A perceptron is a linear (binary) classifier on the training dataset \(\{x_i, y_i\}\) where \(y_i\) takes value in \(\{-1, +1\}.\)
The Linear Separability Assumption
For a perceptron classifier to work, we need the data set to be linearly separable. As you may know, two sets are linearly separable if and only if their convex hull has no intersection. Famous example of a simple non-linearly separable data set, the XOR problem is given by Minsky in 1969, which led to invention of multi-layer networks. To check the linear separable condition, we can apply the convex hull algorithm or to use the linear SVM to see if the corresponding error vanishes.
The Classifier
We composite the sign function with the linear regression model to get
\[\begin{align} h(x_i) = \text{sign}(\mathbf{w}^{T}x_i + b) \end{align}\]where b is the threshold term (intuitively the y-intercept in 2-D). See the following picture for an intuitive understanding of the perceptron model:
As dealing with b can be a pain, we ‘absorb’ it into the weight vector \(\mathbf{w}\) by adding one additional constant dimension. Under this convention,
\[\begin{align*} \mathbf{x}_i \hspace{0.1in} \text{becomes} \hspace{0.1in} \begin{bmatrix} \mathbf{x}_i \\ 1 \end{bmatrix} \\ \mathbf{w} \hspace{0.1in} \text{becomes} \hspace{0.1in} \begin{bmatrix} \mathbf{w} \\ b \end{bmatrix} \\ \end{align*}\]with these new notations, we simplify as
\[\begin{align} h(\mathbf{x}_i) = \textrm{sign}(\mathbf{w}^\top \mathbf{x}) \end{align}\]Geometrically speaking, any hyperplane given by the weight vector \(\mathbf{w}\) is an eligible perceptron and therefore there are infinitely many possible choices. How dow we choose one based on the training data set \(\{(x_i, y_i)\}\). A key obervation is that
\[\begin{align} y_i(\mathbf{w}^\top \mathbf{x}_i) > 0 \Longleftrightarrow \mathbf{x}_i \hspace{0.1in} \text{is classified correctly} \end{align}\]where ‘classified correctly’ means that \(x_i\) is on the correct side of the hyperplane defined by the weight vector \(\mathbf{w}\). Also, note that the left side depends on \(y_i \in \{−1,+1\}\) (it wouldn’t work for \(yi \in \{0,+1\}\)).
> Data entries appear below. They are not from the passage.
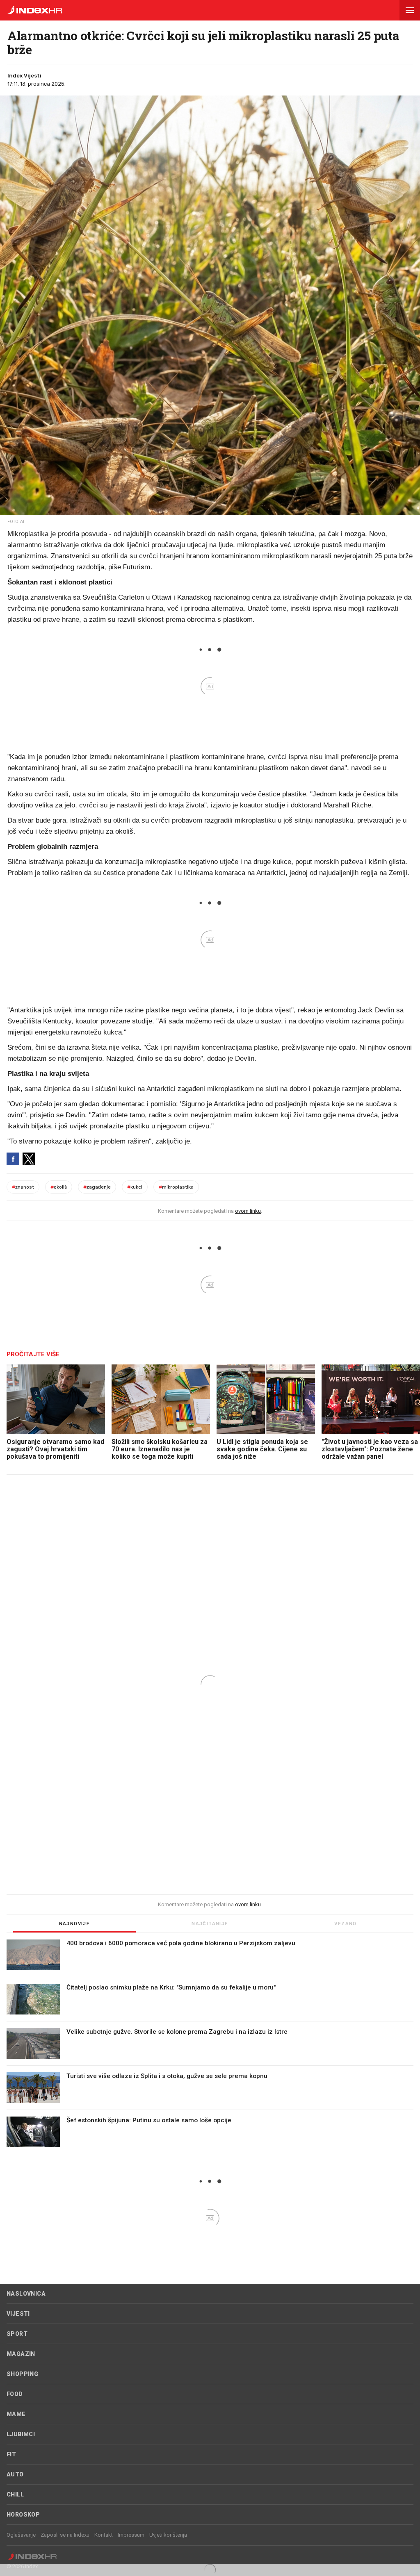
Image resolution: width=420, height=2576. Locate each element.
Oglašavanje (21, 2535)
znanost (23, 1187)
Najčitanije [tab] (210, 1923)
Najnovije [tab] (74, 1923)
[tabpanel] (210, 2046)
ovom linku (248, 1211)
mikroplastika (176, 1187)
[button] (409, 10)
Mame (16, 2414)
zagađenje (97, 1187)
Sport (17, 2333)
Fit (11, 2454)
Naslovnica (26, 2293)
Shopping (22, 2374)
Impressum (131, 2535)
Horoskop (23, 2514)
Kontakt (103, 2535)
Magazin (21, 2354)
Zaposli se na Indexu (65, 2535)
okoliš (58, 1187)
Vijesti (18, 2313)
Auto (15, 2474)
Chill (15, 2494)
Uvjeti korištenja (168, 2535)
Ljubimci (21, 2434)
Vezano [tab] (345, 1923)
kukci (134, 1187)
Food (15, 2394)
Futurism (137, 567)
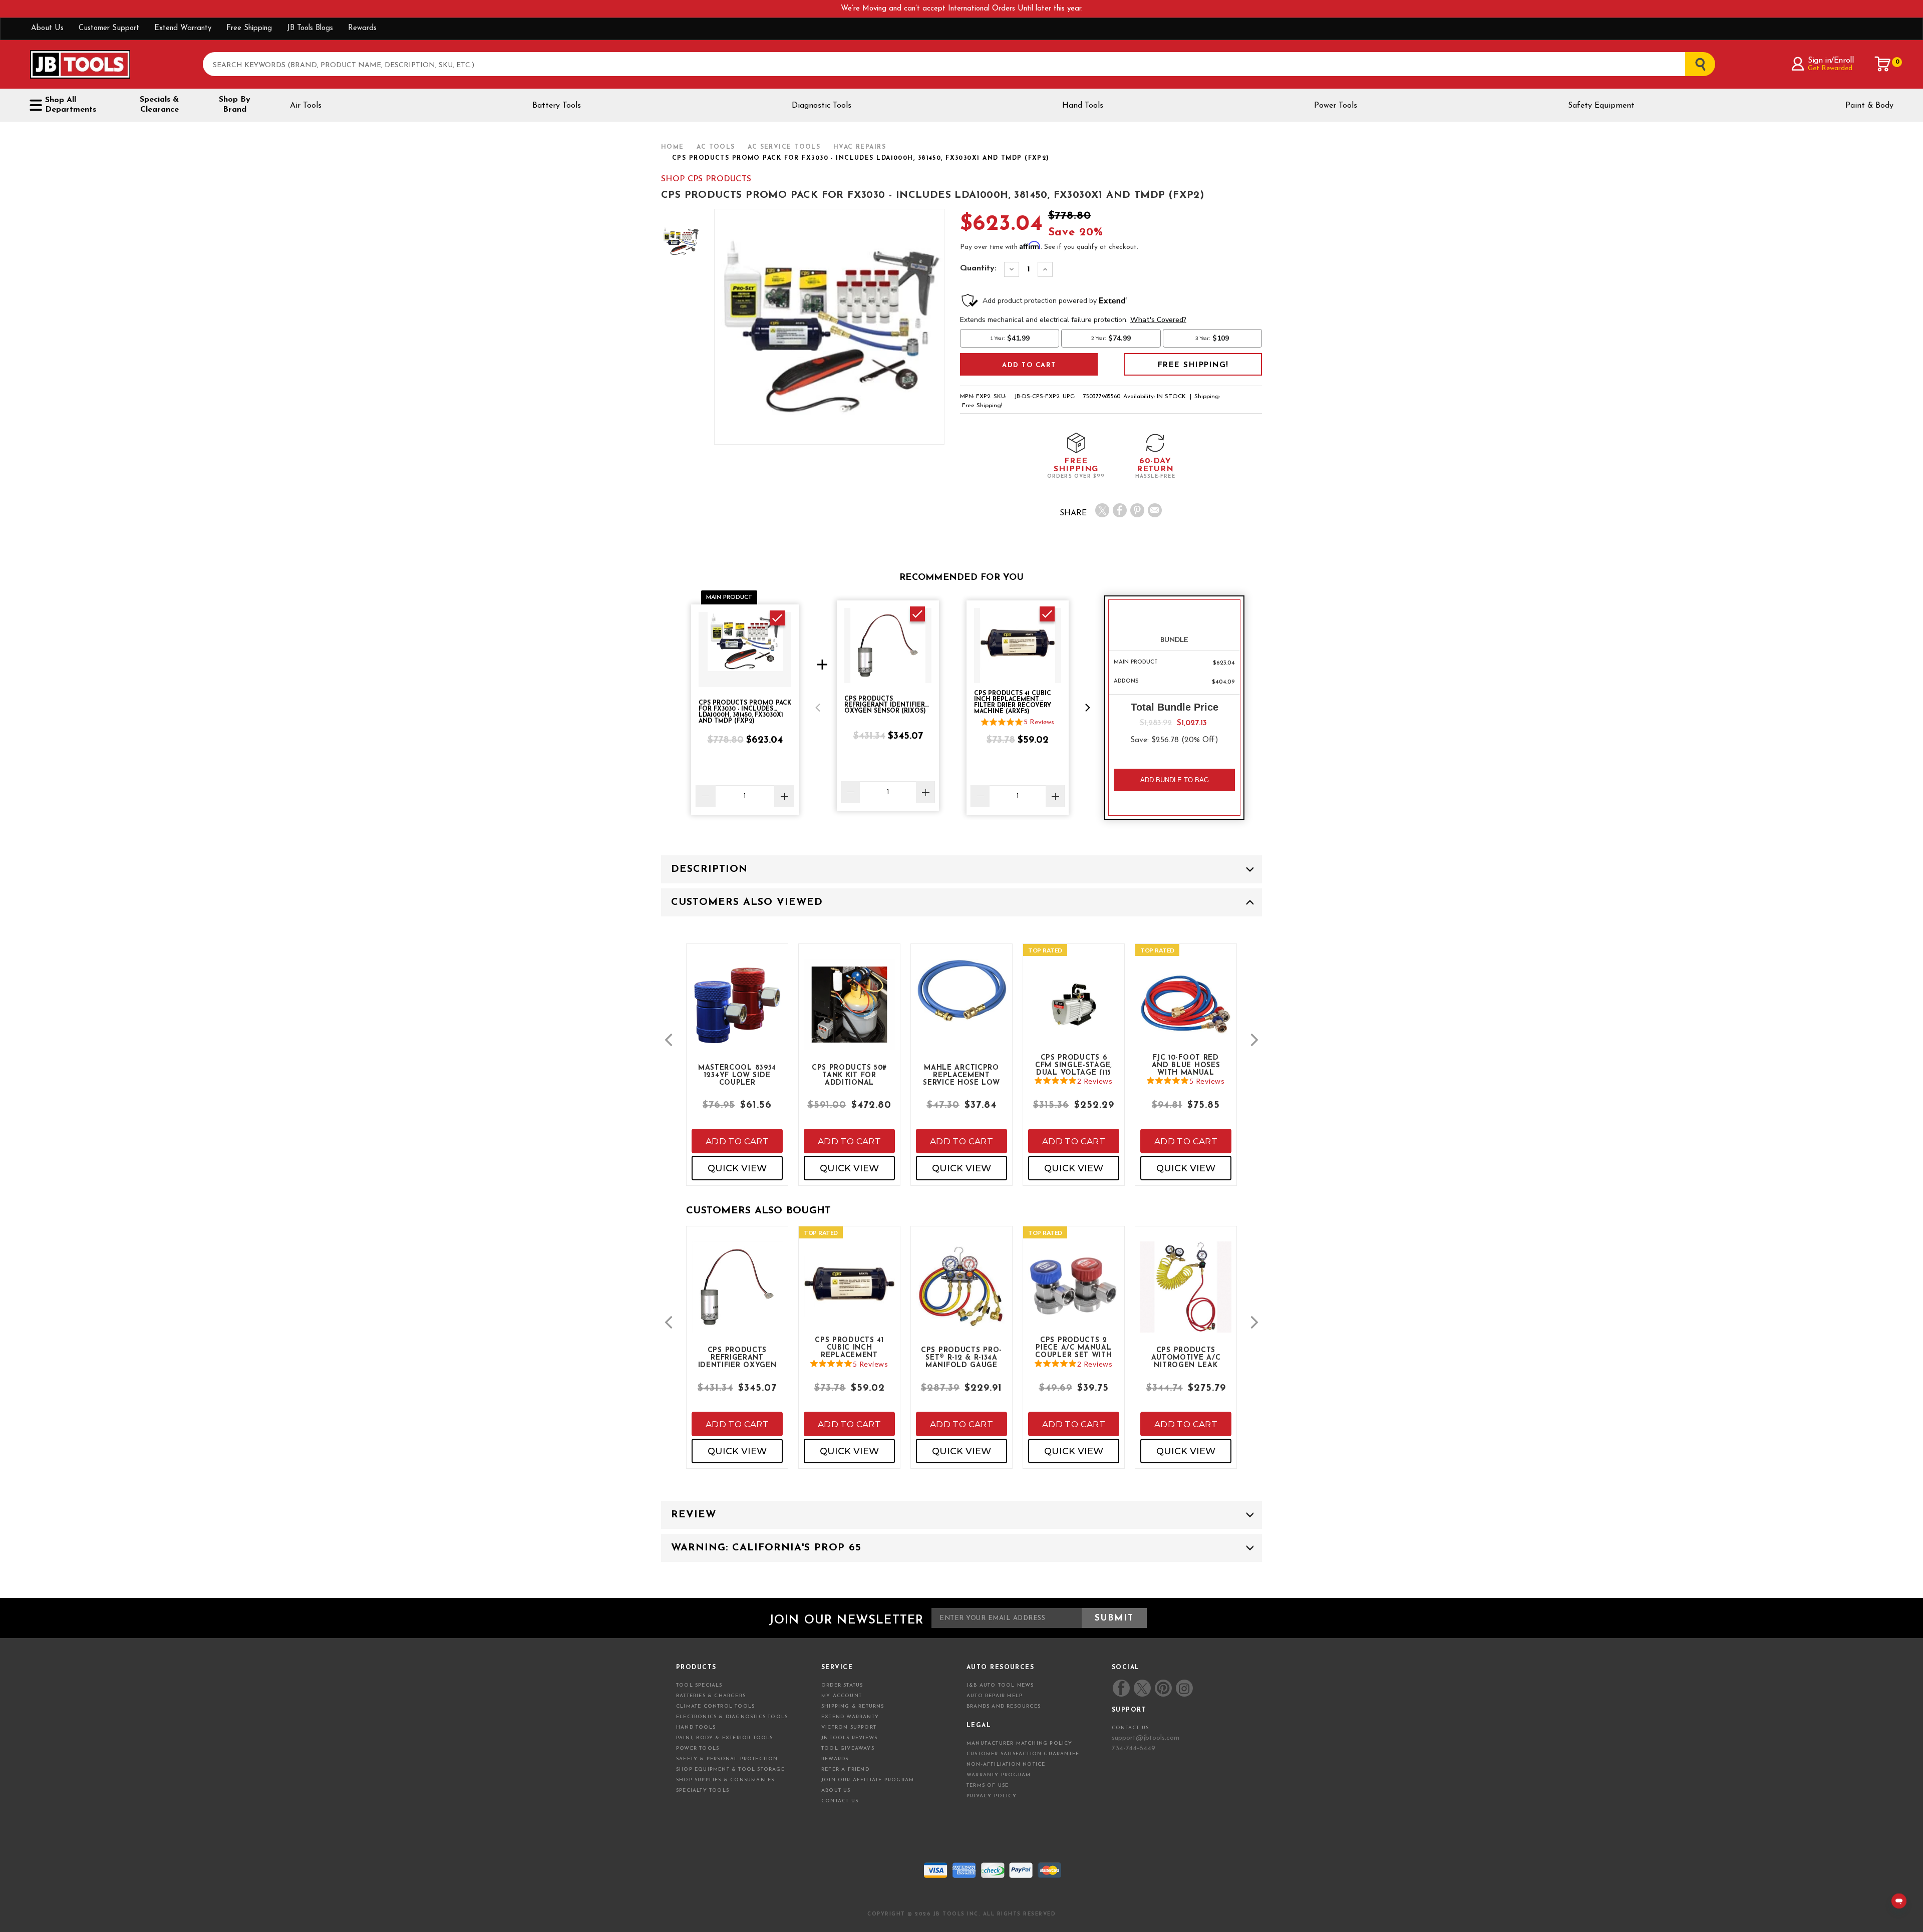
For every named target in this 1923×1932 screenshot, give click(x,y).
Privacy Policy (992, 1796)
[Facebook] (1120, 510)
The Perceptron Learning Algorithm
Now that we know what the w is supposed to do (defining a hyperplane the separates the data), let’s look at how we can get such w:
Intuitively, we have
(Left:) The hyperplane defined by \(\mathbf{w}_t\) misclassifies one red (-1) and one blue (+1) point. (Middle:) The red point x is chosen and used for an update. Because its label is -1 we need to subtract x from \(\mathbf{w}_t\). (Right:) The udpated hyperplane \(\mathbf{w}_{t+1}\) = \(\mathbf{w}_t\) − \(\mathbf{x}\) separates the two classes and the Perceptron algorithm has converged.
Convergence Theroem of the Perceptron Algorithm
The theorem states that for any finite set of linearly separable labeled examples, the perceptron learning algorithm will halt after a finite number of iterations. In other words, after a finite number of iterations, the algorithm yields a vector \(\mathbb{w}\) that classifies perfectly all the examples.
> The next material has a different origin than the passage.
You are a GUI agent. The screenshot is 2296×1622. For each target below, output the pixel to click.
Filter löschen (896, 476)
We refer the interested reader to the rigourous proof of the convergence theorem.
More About Perceptron Learning Algorithm
- Pro: simple to implement, fast, works in any dimension.
- Con: linear separable unknown a priori, halting time unknown which depends on the how “separated” the training data is.
- If the data set is not linear separable and if we relax the condition to find a line which minimize the number of mistakes \(\{ y_i \neq sign(\mathbf{w}^T\mathbf{x_i})\}.\) This problem is NP-hard to solve, unfortunately.
- The alternate solution is to hold somewhat the “best” weight in a pocket.